Question

Write the equilibrium reactions on a scratch paper, calculate K from Ksp and Kf and determine the concentration of NH3 needed to form 0.060 M Ag(NH3)2+, Kf = 1.6 x 107; Ksp AgCl = 1.77 x10-10

Answer 1

1) The equilibrium constant for the required reaction is
`2.832* 10^(-3)`.

2) 1.2474 M the concentration of ammonia needed to form 0.060 M of complex.Explanation:

`AgCl(s)\rightarrow Ag^+(aq)+Cl^-(aq)`

Solubility product of silver chloride:

`K_(sp)=1.77* 10^(-10)=[Ag^+][Cl^-]`..(1)
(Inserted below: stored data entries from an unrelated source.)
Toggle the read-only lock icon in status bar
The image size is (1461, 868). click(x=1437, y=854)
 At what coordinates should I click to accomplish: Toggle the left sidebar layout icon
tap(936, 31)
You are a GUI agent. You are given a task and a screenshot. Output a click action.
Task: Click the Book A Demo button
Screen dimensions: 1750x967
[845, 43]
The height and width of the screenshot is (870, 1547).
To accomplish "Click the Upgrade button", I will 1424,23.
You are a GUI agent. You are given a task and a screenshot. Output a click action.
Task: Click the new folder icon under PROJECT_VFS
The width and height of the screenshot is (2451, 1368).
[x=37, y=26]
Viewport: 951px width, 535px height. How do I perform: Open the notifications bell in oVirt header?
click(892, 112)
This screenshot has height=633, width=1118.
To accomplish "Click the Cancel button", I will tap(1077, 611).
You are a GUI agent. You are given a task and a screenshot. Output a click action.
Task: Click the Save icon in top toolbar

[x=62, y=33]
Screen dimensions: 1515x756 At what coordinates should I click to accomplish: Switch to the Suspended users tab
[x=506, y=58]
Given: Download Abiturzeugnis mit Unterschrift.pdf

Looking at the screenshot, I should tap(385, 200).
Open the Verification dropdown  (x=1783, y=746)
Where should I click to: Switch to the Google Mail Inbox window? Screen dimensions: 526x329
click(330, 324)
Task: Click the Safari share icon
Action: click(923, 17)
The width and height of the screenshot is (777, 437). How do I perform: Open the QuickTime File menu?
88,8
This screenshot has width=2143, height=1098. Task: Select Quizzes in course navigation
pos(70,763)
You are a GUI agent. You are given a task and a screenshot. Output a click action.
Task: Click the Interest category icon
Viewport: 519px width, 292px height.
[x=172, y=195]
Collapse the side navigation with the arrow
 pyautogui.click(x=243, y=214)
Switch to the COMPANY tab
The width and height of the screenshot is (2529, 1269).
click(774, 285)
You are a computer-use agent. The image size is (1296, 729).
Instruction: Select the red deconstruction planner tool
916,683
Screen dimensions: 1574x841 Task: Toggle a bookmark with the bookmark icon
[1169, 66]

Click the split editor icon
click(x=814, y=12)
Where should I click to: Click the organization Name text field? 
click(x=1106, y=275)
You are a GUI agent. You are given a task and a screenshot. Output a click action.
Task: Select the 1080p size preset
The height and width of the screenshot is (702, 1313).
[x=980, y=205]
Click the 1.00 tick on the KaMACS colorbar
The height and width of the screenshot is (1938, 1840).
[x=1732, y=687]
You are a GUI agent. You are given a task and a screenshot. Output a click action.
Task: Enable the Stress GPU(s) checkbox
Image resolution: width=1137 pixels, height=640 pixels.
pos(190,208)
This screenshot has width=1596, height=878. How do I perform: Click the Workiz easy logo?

`Ag^+(aq)+2NH_3(aq)\rightleftharpoons Ag(NH_3)_2^(+)(aq)`

Formation constant of
`Ag(NH_3)_2^(+)`:

`K_f=1.6* 10^7=([Ag(NH_3)_2^(+)])/([Ag^+][NH_3]^2)`..(2)

Reactions solid silver chloride and liquid ammonia:

`AgCl(s)+2NH_3(aq)\rightleftharpoons Ag(NH_3)_2^(+)(aq)+Cl^-(aq)`

Expression of an equilibrium constant of the above reaction can be written as:

`K=([Ag(NH_3)_2^(+)][Cl^-])/([AgCl][NH_3]^2)`

[AgCl] = solid = 1

`K=([Ag(NH_3)_2^(+)][Cl^-])/([1][NH_3]^2)* ([Ag^+])/([Ag^+])`

`K=K_f* K_(sp)` (from 1 and 2)

`K=1.6* 10^7* 1.77* 10^(-10)=2.832* 10^(-3)`

The equilibrium constant for the required reaction is
`2.832* 10^(-3)`.

2)

Concentration of complex at equilibrium :
`[Ag(NH_3)_2^(+)]`= 0.060 M

`AgCl(s)+2NH_3(aq)\rightleftharpoons Ag(NH_3)_2^(+)(aq)+Cl^-(aq)`

Initaly

x 0 0

At equilibrium

x- 2(0.060) 0.060 0.060

`K=([Ag(NH_3)_2^(+)][Cl^-])/([1][NH_3]^2)`

`2.832* 10^(-3)=(0.060 M* 0.060 M)/((x-2(0.060))^2)`

x = 1.2474 M

1.2474 M the concentration of ammonia needed to form 0.060 M of complex.